O especialista acumula mais de dez anos de experiência profissional, é graduado em Direito e Ciências Contábeis e possui especialização em Direito e Processo Tributário. Fernando atua também como diretor operacional de uma empresa de contabilidade, é autor do livro Os Impactos Práticos da Reforma Tributária para Contadores, integra a Junta de Recursos Fiscais do Município de Palmas e fundou o escritório Marques & Oliveira Advogados Associados.

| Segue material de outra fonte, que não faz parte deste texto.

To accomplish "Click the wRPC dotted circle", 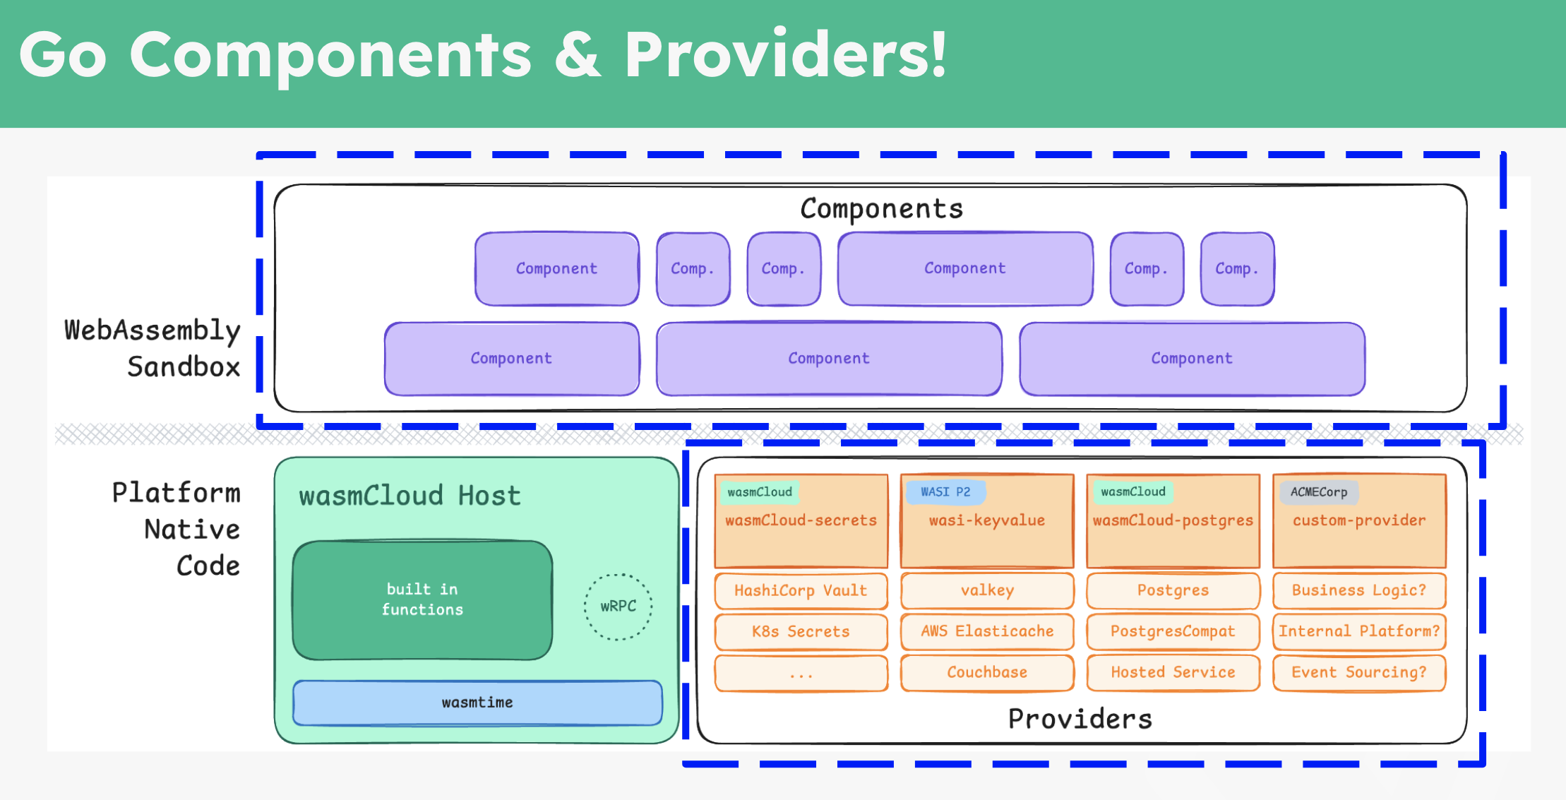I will coord(618,607).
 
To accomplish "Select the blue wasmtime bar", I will coord(477,703).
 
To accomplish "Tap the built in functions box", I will coord(422,599).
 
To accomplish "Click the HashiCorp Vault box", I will coord(801,590).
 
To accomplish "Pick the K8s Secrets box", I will coord(801,631).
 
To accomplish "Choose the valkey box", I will coord(987,590).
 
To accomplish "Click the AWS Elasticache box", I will coord(987,631).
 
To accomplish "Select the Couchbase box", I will coord(987,672).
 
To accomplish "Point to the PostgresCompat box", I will coord(1173,631).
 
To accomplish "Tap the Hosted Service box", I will coord(1173,672).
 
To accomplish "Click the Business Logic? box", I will coord(1359,590).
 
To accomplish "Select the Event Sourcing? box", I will coord(1359,672).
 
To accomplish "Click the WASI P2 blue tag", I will coord(945,491).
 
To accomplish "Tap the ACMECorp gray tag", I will coord(1318,491).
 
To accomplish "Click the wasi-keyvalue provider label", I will coord(987,520).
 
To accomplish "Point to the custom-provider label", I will coord(1359,520).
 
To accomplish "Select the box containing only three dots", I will coord(801,673).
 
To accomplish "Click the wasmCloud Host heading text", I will coord(410,496).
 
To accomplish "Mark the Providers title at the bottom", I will coord(1080,719).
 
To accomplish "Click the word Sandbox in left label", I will coord(184,367).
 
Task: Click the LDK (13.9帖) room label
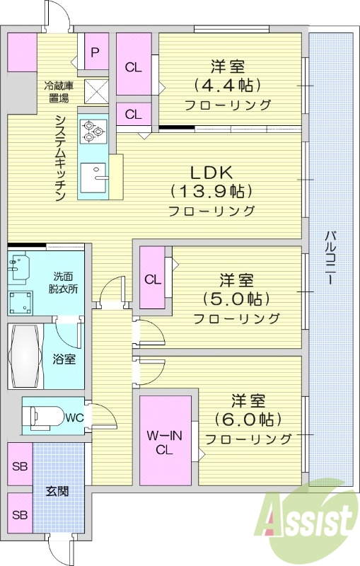click(211, 190)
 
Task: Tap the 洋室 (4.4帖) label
click(228, 85)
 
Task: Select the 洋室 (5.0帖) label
click(236, 297)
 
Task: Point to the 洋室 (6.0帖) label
click(248, 418)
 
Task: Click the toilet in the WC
click(44, 417)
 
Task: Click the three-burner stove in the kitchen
click(92, 130)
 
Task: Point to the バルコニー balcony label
click(330, 258)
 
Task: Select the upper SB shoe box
click(20, 467)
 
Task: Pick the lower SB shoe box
click(20, 514)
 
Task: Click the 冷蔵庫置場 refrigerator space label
click(57, 92)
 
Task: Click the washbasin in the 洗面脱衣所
click(19, 267)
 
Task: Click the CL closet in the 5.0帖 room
click(153, 278)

Segundo o governo federal, alguns tipos de rendimentos ficam fora dessa apuração, entre eles ganhos de capital, heranças, doações, rendimentos recebidos acumuladamente, aplicações isentas, poupança, aposentadorias por moléstia grave e indenizações. A legislação também estabelece limites para impedir que a soma dos tributos pagos pela empresa e pelo contribuinte ultrapasse percentuais definidos para empresas financeiras e não financeiras. Se esses limites forem excedidos, o valor deverá ser restituído na declaração anual.
O que muda na prática com a entrada em vigor da Lei 15.270/2025 em relação à tributação de lucros e dividendos?

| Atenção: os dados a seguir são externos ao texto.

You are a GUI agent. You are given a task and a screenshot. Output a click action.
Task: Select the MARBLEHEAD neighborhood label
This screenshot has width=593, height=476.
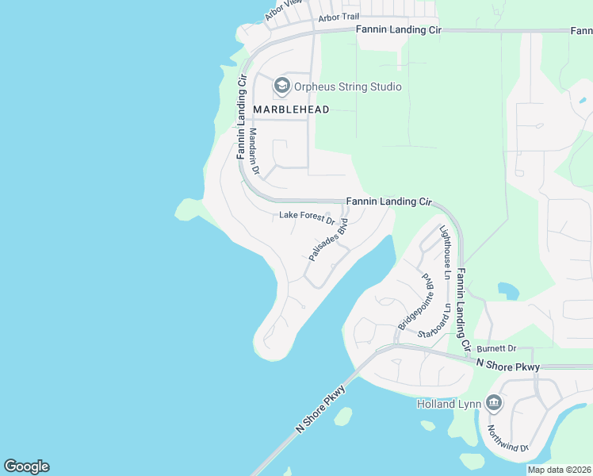(291, 109)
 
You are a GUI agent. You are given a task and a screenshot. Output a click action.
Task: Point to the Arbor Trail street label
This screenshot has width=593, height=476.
(339, 17)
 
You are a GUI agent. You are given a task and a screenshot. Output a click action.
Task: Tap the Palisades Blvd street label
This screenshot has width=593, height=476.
(328, 240)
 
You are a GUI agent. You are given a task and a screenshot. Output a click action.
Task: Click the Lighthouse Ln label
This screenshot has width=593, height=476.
(447, 251)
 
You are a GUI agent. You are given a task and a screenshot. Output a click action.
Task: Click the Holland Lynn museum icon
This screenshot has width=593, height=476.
(494, 404)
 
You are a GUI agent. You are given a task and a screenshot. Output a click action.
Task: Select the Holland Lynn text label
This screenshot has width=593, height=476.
(449, 404)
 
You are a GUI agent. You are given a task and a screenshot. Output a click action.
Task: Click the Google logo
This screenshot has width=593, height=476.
(26, 466)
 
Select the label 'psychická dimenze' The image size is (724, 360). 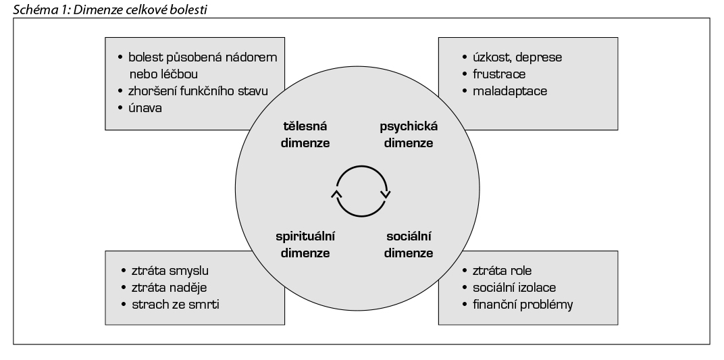404,134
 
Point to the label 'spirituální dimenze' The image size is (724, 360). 306,245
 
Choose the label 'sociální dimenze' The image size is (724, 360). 409,245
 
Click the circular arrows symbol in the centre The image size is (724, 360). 361,189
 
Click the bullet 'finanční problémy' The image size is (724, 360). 523,305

A grande mudança é que, a partir de janeiro de 2026, lucros e dividendos passam a ser tributados pelo Imposto de Renda quando ultrapassarem R$ 50 mil mensais pagos por uma mesma empresa a uma mesma pessoa física.
Além disso, a partir de 2029, mesmo quem recebe abaixo desse limite mensal poderá pagar imposto extra se a soma das rendas do ano exceder R$ 600 mil. A boa notícia é que lucros apurados até 31/12/2025 continuam isentos, desde que a empresa cumpra os requisitos societários de aprovação.
Como você avalia o impacto dessa legislação para empresários e profissionais liberais no Tocantins?
No Tocantins, a maior parte das empresas é de capital fechado, familiar e com forte presença nos setores de comércio, serviços e agronegócio.
Essas empresas costumam distribuir lucros como forma de remuneração dos sócios. Com a nova lei, haverá uma pressão para reorganizar o planejamento societário, contábil e financeiro, especialmente onde a retirada mensal supera o limite de R$ 50 mil.
Profissionais liberais que operam como pessoa jurídica — médicos, advogados, dentistas, consultores — também sentirão impacto, principalmente aqueles com faturamento mais elevado e que utilizam a distribuição de lucros como estratégia tributária.
A lei prevê isenção sobre os lucros apurados até 31 de dezembro de 2025. Quais cuidados as empresas do Tocantins precisam tomar para garantir essa proteção tributária?
Dois cuidados são fundamentais: aprovar em ata societária, até 31 de dezembro de 2025, o valor dos lucros já apurados, e separar contabilmente, no Patrimônio Líquido, os lucros acumulados até 2025 daqueles que forem gerados a partir de 2026. Sem essas providências, a Receita pode entender que os valores distribuídos depois de 2026 pertencem ao novo regime e, portanto, são tributáveis.
Além disso, é importante que a empresa mantenha toda a documentação organizada e coerente com a escrituração contábil, porque qualquer inconsistência pode levantar questionamentos durante uma eventual fiscalização. Também é recomendável que o empresário consulte seu contador ou advogado tributário antes de registrar ou distribuir qualquer valor, justamente para evitar que um detalhe formal acabe gerando uma tributação indesejada.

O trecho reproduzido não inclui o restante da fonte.